Have never stayed in on again. It was just a huge hassle and crap customer service the whole time and I couldn't relax knowing I might be charged for something else. I know hotels are a business but the focus was so squarely on money and not at all on guests!!

user1492115574 · 18/05/2017 12:21

Is this the only problem In your life??? It's not even worth writing about. Get a grip.

OlennasWimple · 18/05/2017 12:21

The hotel did the right thing to ensure that unauthorized charges aren't being billed to a hotel room. I doubt they actually said "some woman" to your DH - surely this is just his non-verbatim retelling of the conversation?

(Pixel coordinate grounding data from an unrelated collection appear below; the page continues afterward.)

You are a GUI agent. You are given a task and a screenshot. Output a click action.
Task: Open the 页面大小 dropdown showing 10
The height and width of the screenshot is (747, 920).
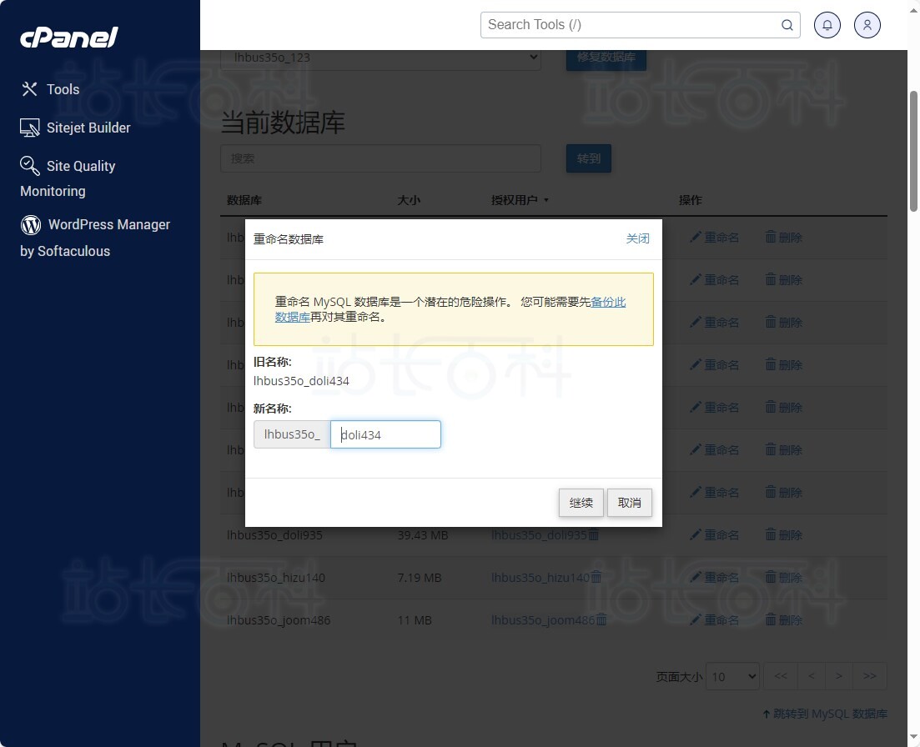pos(732,676)
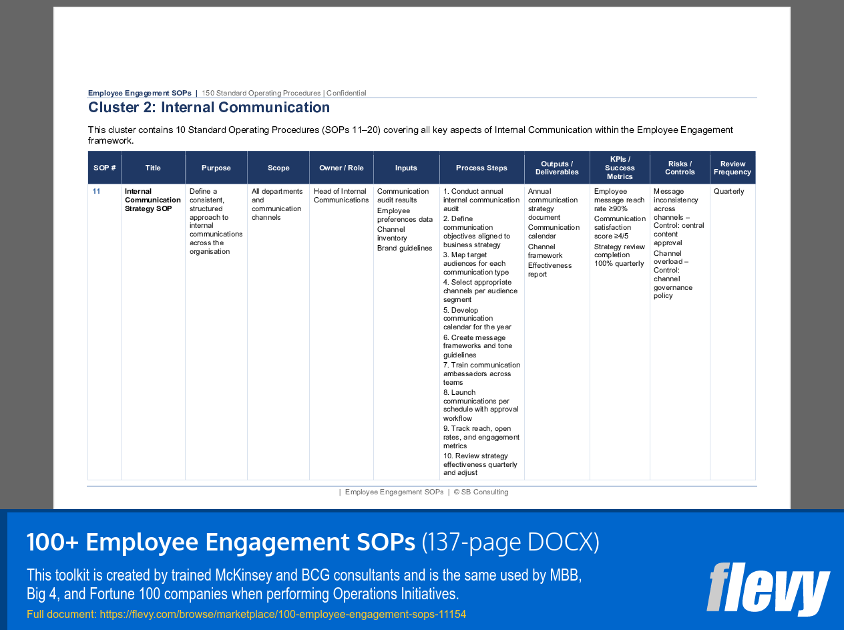
Task: Click the "Internal Communication Strategy SOP" title cell
Action: pyautogui.click(x=152, y=200)
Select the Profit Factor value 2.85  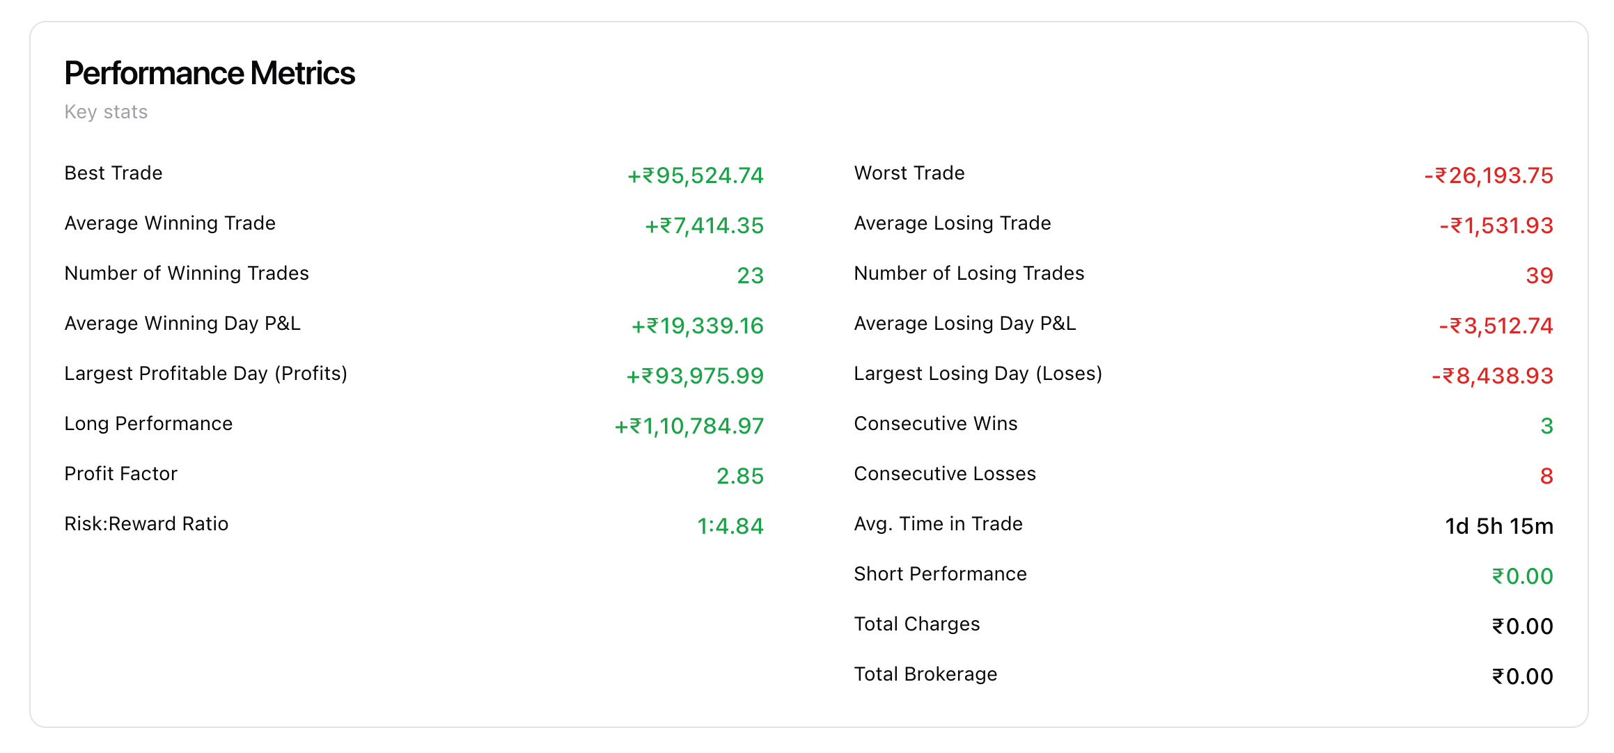click(x=739, y=476)

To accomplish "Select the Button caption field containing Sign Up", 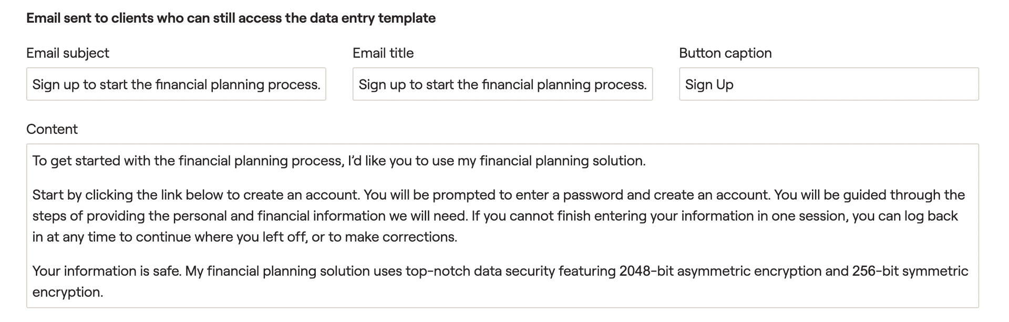I will click(x=829, y=84).
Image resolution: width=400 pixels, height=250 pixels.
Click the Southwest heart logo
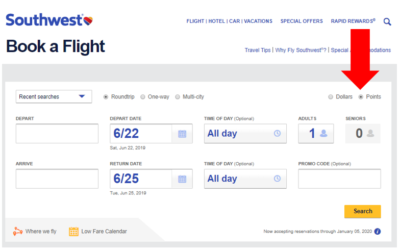(88, 20)
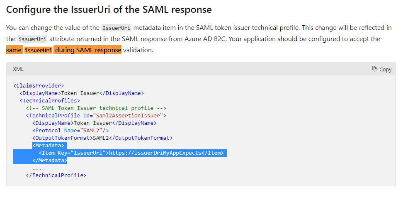Viewport: 403px width, 197px height.
Task: Click the Protocol Name SAML2 line
Action: 70,130
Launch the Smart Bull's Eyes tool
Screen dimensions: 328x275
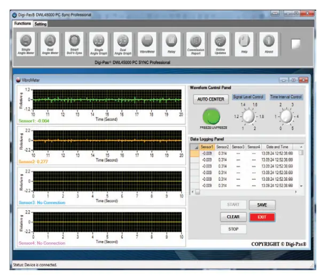pyautogui.click(x=74, y=41)
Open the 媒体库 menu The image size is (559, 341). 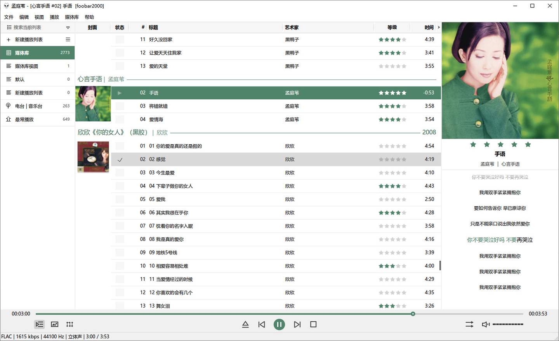coord(72,17)
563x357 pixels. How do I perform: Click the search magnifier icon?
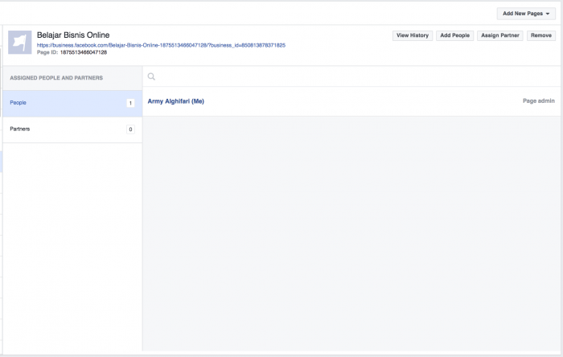pos(151,77)
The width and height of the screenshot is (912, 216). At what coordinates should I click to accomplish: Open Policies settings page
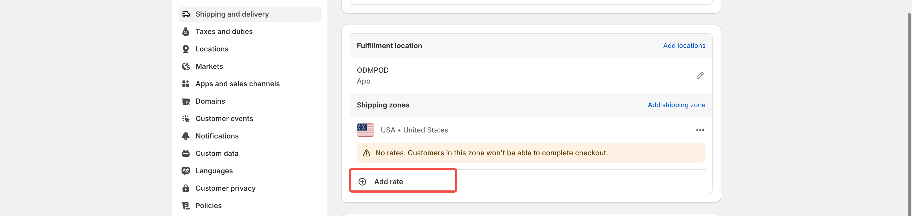point(208,205)
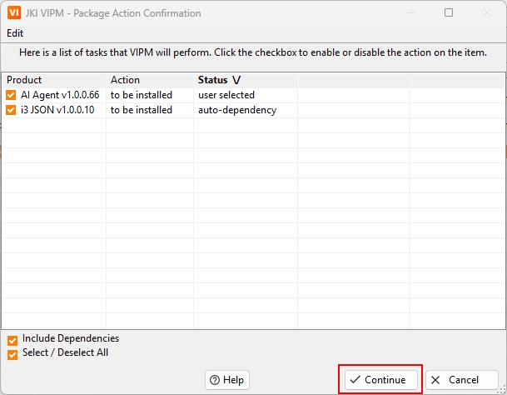The image size is (507, 395).
Task: Disable the Include Dependencies checkbox
Action: click(x=12, y=340)
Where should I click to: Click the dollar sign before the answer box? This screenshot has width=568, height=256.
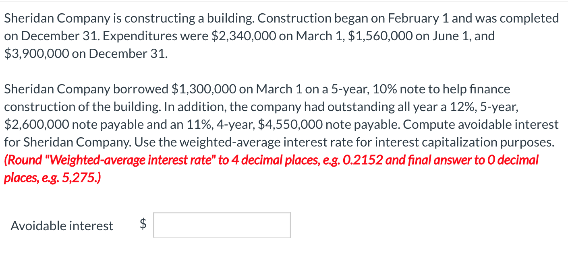[143, 225]
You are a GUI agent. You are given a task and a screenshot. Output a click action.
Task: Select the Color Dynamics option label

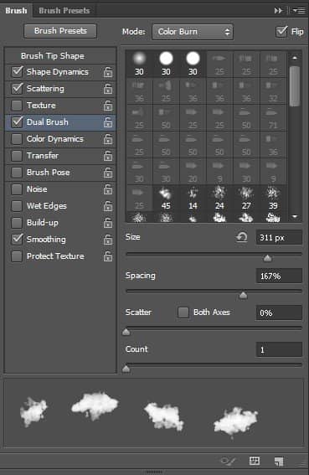(x=54, y=139)
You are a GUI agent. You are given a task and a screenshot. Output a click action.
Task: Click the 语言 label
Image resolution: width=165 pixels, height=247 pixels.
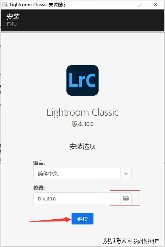[x=39, y=163]
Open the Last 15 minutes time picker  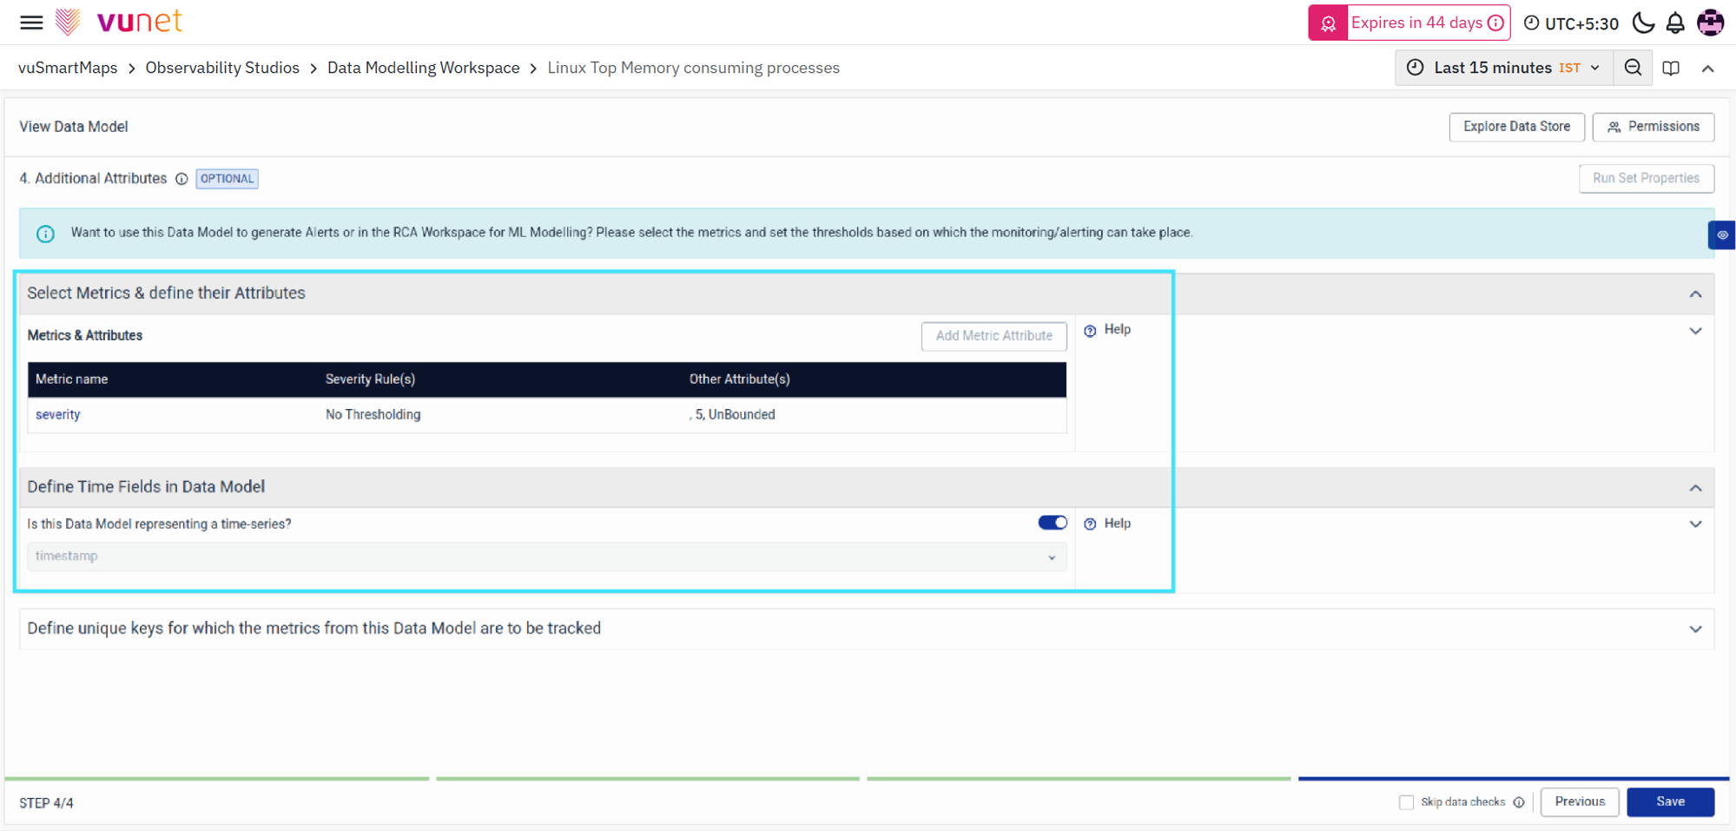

And I say this as someone who had to sit in a hotel reception for two hours with luggage and two small DCs because the booking was in DH's name but he wasn't with us at check-in (we all have the same surname)

PersianCatLady · 18/05/2017 12:22

Is that a common hotel problem, people breaking into rooms to order room service?
I don't know but there are all sorts of different people in hotels.

Thing is checking takes two seconds, not checking could cost people money.

MaryTheCanary · 18/05/2017 12:26

I think the hotel should have a system which ensures that the surnames of both occupants can be listed.

MrsFloppy · 18/05/2017 12:35

Olennas that's bloody awful!

OP posts:
Speakeasy22 · 18/05/2017 12:36

YABU. Just inform them at check in or booking that there are 2 different surnames staying in the room and then you can both charge what you want. Surely that's the normal thing to do? I think the hotel did the correct thing.

kali110 · 18/05/2017 13:57

They haven't done anything wrong here.
Why would they ring you to check?
It's not in your name. They rung your dh, rightly.
'I put my maiden name' no wonder other posters on here were confused.

TheMysteriousJackelope · 18/05/2017 14:27

DH took a group of employees to the MGM Grand in Las Vegas. I don't know what they had done to the booking but they kept checking people into our room and giving them our room key. We were eating dinner in our room when one of DH's employees and his wife unlocked the door and walked in. At least we were doing something else.

They checked complete strangers in the following day.

Then they checked us out when we hadn't checked out and wouldn't let us charge anything to the room at all.

They weren't sorry at all either.

PersianCatLady · 18/05/2017 15:37

OP - What name did your DH give for you when he checked into the hotel?

Mrs Floppy or Mrs HusbandsName??

If he checked you in as Mr & Mrs HusbandsName then I can actually understand them being confused when Mrs Floppy signed the receipt.

MrsFloppy · 18/05/2017 16:47

They only ask for the person who's checking in's id and name.

OP posts:
PersianCatLady · 18/05/2017 17:15

They only ask for the person who's checking in's id and name
Really?

Whenever I have stayed somewhere, they have asked for the names of the additional guests.

If they didn't ask this, then how would they know how many people were resident in the hotel in the event of a fire??